Asalaklar, sömürücüler, holding sahipleri bütün ülkeye el koydular. Bizim bu ülkede parazitlere, asalaklara ihtiyacımız yok. O yüzden siyasi iktidara el koymak zorundayız. Her şeyi devletleştirmek zorundayız, her şeyi tepeden tırnağa. Emeğin siyasi iktidara el koymasının koşulu siyaset yapmaktan geçer. Siyaset sosyal medya başında, televizyon başında yapılmaz. Siyaset gerektiğinde yağmur altında 20 saat mücadele ederek yapılır. Siyaset sokakta, fabrikada, okulda düzene meydan okuyarak yapılır. Siyaset işçi sınıfının partisinde yapılır. İşçiler partiye, parti iktidara. İşte bu kararlılıkla gerçek bir işçi sınıfı bayramını kutlayacağımız sosyalist Türkiye için yaşasın devrim, yaşasın sosyalizm."
Ankara’da 1 Mayıs coşkusu
Ankara’da 1 Mayıs İşçi Bayramı kutlamaları için emekçiler, sabah saatlerinde Ulus'taki Atatürk Kültür Merkezi önünde toplandı. Meslek örgütleri, sendikalar ve siyasi partilerin bir araya geldiği buluşma alanında işçiler, şarkılar ve sloganlarla yürüyüş hazırlıklarını yaptı. Kazım Karabekir Caddesi’nde bir araya gelen kortejler, Tandoğan Meydanı’na doğru yürüyüşe geçti. Türkiye Komünist Partisi (TKP), “Patrona Zorbaya Diz Çökmüyoruz” pankartıyla kortejini oluştururken, semt evleri, fabrika işçileri ve Türkiye Komünist Gençliği’nden binlerce Ankaralı da kortejde yerini aldı.

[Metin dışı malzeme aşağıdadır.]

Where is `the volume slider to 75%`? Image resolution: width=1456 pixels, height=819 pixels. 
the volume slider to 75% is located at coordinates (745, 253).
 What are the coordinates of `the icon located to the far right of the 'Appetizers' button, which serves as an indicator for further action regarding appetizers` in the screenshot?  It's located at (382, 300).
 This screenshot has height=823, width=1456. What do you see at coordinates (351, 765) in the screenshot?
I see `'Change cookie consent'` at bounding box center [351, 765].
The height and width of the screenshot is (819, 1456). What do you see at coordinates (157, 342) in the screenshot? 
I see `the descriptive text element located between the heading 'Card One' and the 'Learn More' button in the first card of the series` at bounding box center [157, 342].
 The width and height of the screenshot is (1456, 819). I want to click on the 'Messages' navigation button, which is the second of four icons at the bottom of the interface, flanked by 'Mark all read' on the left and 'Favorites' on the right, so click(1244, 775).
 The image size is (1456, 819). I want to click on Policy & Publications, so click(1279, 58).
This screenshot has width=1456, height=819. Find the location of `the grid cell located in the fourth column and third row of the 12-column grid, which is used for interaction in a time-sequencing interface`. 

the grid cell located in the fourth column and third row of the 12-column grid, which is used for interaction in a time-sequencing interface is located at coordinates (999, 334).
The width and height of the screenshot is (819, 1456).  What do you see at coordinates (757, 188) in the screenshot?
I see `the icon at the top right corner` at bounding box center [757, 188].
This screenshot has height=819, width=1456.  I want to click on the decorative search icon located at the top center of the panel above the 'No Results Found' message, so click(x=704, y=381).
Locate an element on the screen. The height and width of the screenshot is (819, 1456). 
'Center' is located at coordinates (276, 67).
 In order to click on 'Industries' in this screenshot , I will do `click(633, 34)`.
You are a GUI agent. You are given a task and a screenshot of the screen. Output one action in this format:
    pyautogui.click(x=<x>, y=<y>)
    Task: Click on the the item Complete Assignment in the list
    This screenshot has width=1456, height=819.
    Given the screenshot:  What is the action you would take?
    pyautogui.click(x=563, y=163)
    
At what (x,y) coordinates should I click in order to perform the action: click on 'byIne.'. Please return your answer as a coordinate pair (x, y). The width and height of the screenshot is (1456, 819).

Mitinge katılan TKP korteji daha sonra Maltepe Metro durağı önünde kendi kürsüsünü kurdu. TKP Merkez Komite üyesi ve Ankara İl Başkanı Ali Ufuk Arikan burada yaptığı konuşmada şunları söyledi:
"Bu düzen her gün en az 5 işçimizi öldürüyor. Yetmedi, şimdi gözlerini liselilere diktiler. Sadece bir yılda, MESEM adı altında 14 liseliyi öldürdüler. Öğretmenleri hukuksuzca kapının önüne koydular. Ama liseliler boyun eğmedi; sınıflarına, okullarına ve meydanlara sahip çıktılar. Bugün buradalar, selam olsun liselilere!
Bugün bizim günümüz: İşçi sınıfının, gençliğin, kadınların, Türkiye’yi var eden emekçilerin günü. Bugün bir meydan okuma günü. Bu düzenin karanlığına, yobazlığına, bizi teba gören, kendilerini sultan sanan saraylarda oturanlara meydan okuyoruz. Holding binalarından işçi sınıfına cehennemi yaşatan bir avuç asalağa, tarikatlara, cemaatlere meydan okuyoruz.
"Kavgamız var, bu haksızlığa boyun eğmeyeceğiz"
Dostlar, işçi sınıfının günü böyle kutlanır, bu iradeyle kutlanır. Ama burada yetinmeyeceğiz. Bugün bu memlekete bakıyoruz: Patronlar, 'İşçilerin ücreti çok yüksek, fabrikaları Mısır’a mı taşısak?' diyor. Milyonlarca doları bizim alın terimizle biriktiriyorlar, ama yetmiyor. Asgari ücret 22 bin lira, açlık sınırı 24 bin lira. Yoksulluk sınırı 76 bin lira. Yıllarca emek vermiş emeklilerimize 14 bin lirayı reva görüyorlar. Boyun eğmediğimizi, diz çökmediğimizi ilan edeceğiz. Kavgamız var, bu haksızlığa boyun eğmeyeceğiz! Bize yoksulluğu layık görüp kendilerini holdinglerde, yalılarda konfora attılar. Cumhuriyeti tasfiye ederek meydan okudular. Biz ise cumhuriyete sahip çıkarak, eşit ve özgür bir cumhuriyeti yeniden kuracağız. Bu memleket bizim.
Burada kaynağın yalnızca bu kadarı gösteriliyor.